Iranian leaders have welcomed the offer, presented by European Union foreign policy chief Javier Solana on June 6, as a "positive step" but have rejected calls to suspend uranium enrichment on the basis of it.

Diplomats say Tehran is plainly more impressed by this offer -- drawn up by the five permament UN Security Council members plus Germany -- than a previous compromise proposal by the so-called EU-3 of France, Britain and Germany.

"Iranian leaders see this offer as fundamentally different from that of the EU-3," said an EU official, referring to the offer presented in August 2005 but immediately rejected by Tehran.

"They see it as an opportunity," added the European source.

The first part of offer is the most sensitive: in it the EU, the United States, Russia and China commit themselves to supporting the construction of light water reactors in Iran and guarantee access to fuel supplies for them.

The aim of this proposal is to persuade the Islamic republic to abandon plans to build a heavy-water reactor in Arak, central Iran, which could in theory produce plutonium usable in atomic warheads.

At the same time the West is offering guarantees to provide fuel for future nuclear power plans from outside the country -- whereas Iran wants to retain the right to enrich uranium on its own soil.

Iranian leader Ayatollah Ali Khamenei and hardline President Mahmoud Ahmadinejad have both said Tehran cannot trust the West on this score, even if they admit that Iran will have to import some nuclear fuel in the future.

On the economic front, the United States is dangling the offer of lifting an embargo on sales to Iran of commercial aircraft and spare parts, which would let the country renew its ageing and increasingly dangerous airplane fleet.

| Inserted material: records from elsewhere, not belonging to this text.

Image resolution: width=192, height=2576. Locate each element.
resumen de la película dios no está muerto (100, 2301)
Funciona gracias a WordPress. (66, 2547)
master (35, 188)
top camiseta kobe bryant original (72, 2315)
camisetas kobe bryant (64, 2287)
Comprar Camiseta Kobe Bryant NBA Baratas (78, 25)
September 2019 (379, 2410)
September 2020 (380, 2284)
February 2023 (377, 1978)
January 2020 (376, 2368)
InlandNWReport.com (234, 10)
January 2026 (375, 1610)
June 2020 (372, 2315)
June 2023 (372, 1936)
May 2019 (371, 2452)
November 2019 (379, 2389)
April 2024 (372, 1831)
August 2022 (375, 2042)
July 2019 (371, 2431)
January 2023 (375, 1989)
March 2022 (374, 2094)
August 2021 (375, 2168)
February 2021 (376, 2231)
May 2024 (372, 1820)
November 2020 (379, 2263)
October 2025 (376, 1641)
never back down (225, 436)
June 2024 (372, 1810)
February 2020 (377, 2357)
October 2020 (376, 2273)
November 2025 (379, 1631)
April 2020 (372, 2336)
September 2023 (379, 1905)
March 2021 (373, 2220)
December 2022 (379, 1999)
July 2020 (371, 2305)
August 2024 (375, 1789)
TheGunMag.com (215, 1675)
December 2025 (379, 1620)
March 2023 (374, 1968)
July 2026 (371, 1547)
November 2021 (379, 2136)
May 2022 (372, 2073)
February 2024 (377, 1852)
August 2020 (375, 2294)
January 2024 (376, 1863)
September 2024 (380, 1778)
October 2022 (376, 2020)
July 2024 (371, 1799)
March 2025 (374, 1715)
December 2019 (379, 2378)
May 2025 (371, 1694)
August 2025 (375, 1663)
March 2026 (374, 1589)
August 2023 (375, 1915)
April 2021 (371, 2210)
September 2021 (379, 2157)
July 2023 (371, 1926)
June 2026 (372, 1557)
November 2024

A proposal to support Iran's access to international capital markets is very important for an economy which, despite enormous oil revenues, suffers from a lack of foreign investment, new technology and from growing unemployment.

A promise to help Iran join the World Trade Organization is of less immediate interest to Tehran, since the country's economy would struggle to deal with the consquences of WTO membership.

Politically, the West's offer pledges increased efforts "to promote dialogue and cooperation on regional security issues" -- a vow certain to please Iran in terms of acknowledging its role as a key regional power.